Regarding insect repellents, OSHA suggests the use of repellents containing an EPA-registered active ingredient. Research suggests that repellents containing DEET (N,N-diethyl-m-toluamide) or picaridin (KBR 3023) typically provide longer lasting protection than the other products, and oil of lemon eucalyptus (p-menthane-3,8-diol) provides longer lasting protection than other plant-based repellents. Permethrin is another long-lasting repellent that is intended for application to clothing and gear, but not directly to skin.
In general, the more active ingredient (higher concentration) a repellent contains, the longer it will protect against mosquito bites, OSHA says. Choose a repellent that provides protection for the time spent outdoors. Never spray aerosol or pump products in enclosed areas, and never directly on the face. (Spray it on the hands, and then spread it on the face, avoiding contact with eyes and mouth.)
Outdoor construction workers may need to use sunscreen in conjunction with insect repellent. However, due to a decrease in SPF when using a DEET-containing insect repellent after applying sunscreen, users may need to reapply the sunscreen more frequently.
Clothing and other personal protection equipment can play a role as well, says OSHA. Workers should be provided with and encouraged to wear clothing that covers their hands, arms, legs, and other exposed skin. This would include hats with mosquito netting to protect the face and neck. Socks should cover the ankles and lower legs.
In warm weather, workers should be encouraged to wear lightweight, loose-fitting clothing to protect against the sun’s harmful rays and create a barrier to mosquitoes.

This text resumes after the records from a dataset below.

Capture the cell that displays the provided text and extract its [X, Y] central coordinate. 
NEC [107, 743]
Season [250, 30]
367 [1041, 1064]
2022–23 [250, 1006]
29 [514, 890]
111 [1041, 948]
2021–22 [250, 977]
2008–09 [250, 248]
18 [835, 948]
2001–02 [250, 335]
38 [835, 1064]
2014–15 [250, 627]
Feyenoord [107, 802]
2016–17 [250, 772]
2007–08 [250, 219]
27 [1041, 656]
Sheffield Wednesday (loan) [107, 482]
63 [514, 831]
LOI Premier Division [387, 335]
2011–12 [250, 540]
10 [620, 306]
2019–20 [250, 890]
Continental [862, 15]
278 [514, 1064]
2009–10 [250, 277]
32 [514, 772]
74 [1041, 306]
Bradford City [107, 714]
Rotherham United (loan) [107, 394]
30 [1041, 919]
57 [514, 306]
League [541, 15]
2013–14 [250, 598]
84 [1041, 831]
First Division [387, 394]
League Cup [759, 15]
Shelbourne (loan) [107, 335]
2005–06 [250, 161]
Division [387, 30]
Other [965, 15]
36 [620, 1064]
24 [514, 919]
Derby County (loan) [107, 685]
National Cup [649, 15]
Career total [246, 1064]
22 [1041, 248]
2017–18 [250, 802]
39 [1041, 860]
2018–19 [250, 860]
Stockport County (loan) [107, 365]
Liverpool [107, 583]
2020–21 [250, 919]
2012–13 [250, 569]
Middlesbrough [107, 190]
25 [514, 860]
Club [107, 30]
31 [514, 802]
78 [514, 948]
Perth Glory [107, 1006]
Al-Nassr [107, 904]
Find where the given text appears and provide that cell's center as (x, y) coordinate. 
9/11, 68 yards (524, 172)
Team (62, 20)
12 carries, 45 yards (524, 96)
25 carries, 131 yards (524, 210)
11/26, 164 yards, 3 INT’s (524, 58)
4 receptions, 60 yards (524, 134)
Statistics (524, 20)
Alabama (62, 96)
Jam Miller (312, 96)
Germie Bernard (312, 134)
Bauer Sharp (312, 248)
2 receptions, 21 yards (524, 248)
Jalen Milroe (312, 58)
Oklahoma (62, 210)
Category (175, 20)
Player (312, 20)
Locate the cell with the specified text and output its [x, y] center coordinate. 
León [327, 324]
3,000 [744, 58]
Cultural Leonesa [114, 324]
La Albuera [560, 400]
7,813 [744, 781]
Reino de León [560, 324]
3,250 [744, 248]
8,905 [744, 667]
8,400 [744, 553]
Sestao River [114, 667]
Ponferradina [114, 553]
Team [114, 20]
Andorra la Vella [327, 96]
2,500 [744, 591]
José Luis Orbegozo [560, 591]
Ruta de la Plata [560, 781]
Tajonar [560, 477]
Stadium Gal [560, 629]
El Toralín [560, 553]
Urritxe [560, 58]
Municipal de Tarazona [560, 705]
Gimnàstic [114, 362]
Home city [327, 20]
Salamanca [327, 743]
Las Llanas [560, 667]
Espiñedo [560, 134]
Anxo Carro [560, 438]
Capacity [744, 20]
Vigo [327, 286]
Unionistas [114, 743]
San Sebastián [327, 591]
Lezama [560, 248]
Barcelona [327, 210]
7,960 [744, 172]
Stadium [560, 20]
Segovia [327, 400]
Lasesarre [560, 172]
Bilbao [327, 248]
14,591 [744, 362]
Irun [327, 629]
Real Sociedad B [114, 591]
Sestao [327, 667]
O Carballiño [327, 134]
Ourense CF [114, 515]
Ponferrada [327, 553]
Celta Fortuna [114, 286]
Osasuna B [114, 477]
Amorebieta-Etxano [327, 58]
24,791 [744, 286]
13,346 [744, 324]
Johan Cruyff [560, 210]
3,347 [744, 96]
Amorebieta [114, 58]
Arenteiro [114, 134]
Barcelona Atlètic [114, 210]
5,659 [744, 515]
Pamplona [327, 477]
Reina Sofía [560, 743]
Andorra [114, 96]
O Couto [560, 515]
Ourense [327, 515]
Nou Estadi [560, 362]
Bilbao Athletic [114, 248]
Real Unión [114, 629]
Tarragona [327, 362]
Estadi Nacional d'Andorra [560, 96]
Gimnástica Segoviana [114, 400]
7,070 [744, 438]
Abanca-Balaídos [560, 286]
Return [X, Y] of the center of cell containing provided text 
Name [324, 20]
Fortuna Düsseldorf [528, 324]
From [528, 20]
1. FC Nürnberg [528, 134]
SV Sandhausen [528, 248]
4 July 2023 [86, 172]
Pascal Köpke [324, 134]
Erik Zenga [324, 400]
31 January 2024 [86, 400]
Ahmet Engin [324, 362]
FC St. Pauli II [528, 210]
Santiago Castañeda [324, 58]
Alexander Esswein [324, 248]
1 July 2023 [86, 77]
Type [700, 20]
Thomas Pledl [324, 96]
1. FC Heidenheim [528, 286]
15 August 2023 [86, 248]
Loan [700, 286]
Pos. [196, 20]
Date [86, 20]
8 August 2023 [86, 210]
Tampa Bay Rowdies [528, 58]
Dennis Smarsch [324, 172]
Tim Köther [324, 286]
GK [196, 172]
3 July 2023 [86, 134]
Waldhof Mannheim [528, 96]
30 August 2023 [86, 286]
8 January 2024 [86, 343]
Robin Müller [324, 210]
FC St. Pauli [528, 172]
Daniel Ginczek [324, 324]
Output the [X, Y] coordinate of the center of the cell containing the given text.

OSHA also suggests that, if requested by a worker, an employer consider reassigning anyone who indicates she is or may become pregnant, or who is male and has a sexual partner who is or may become pregnant, to indoor tasks to reduce their risk of mosquito bites.
The CDC offers the following advice for overall prevention of Zika, for which no vaccine currently exists.
- Wear long-sleeved shirts and long pants.
- Treat your clothing and gear with permethrin or buy pre-treated items.
- Use Environmental Protection Agency (EPA)-registered insect repellents with one of the following active ingredients: DEET, picaridin, IR3535, oil of lemon eucalyptus or para-menthane-diol, or 2-undecanone. Always follow the product label instructions. When used as directed, these insect repellents are proven safe and effective even for pregnant and breastfeeding women.
- Do not use insect repellents on babies younger than 2 months.
- Do not use products containing oil of lemon eucalyptus or para-menthane-diol on children younger than 3 years.
- Stay in places with air conditioning and window and door screens to keep mosquitoes outside.
- Take steps to control mosquitoes inside and outside your home.
- Mosquito netting can be used to cover babies younger than 2 months old in carriers, strollers, or cribs.
- Sleep under a mosquito bed net, if air conditioned or screened rooms are not available, or if sleeping outdoors.
- Prevent sexual transmission of Zika by using condoms or not having sex.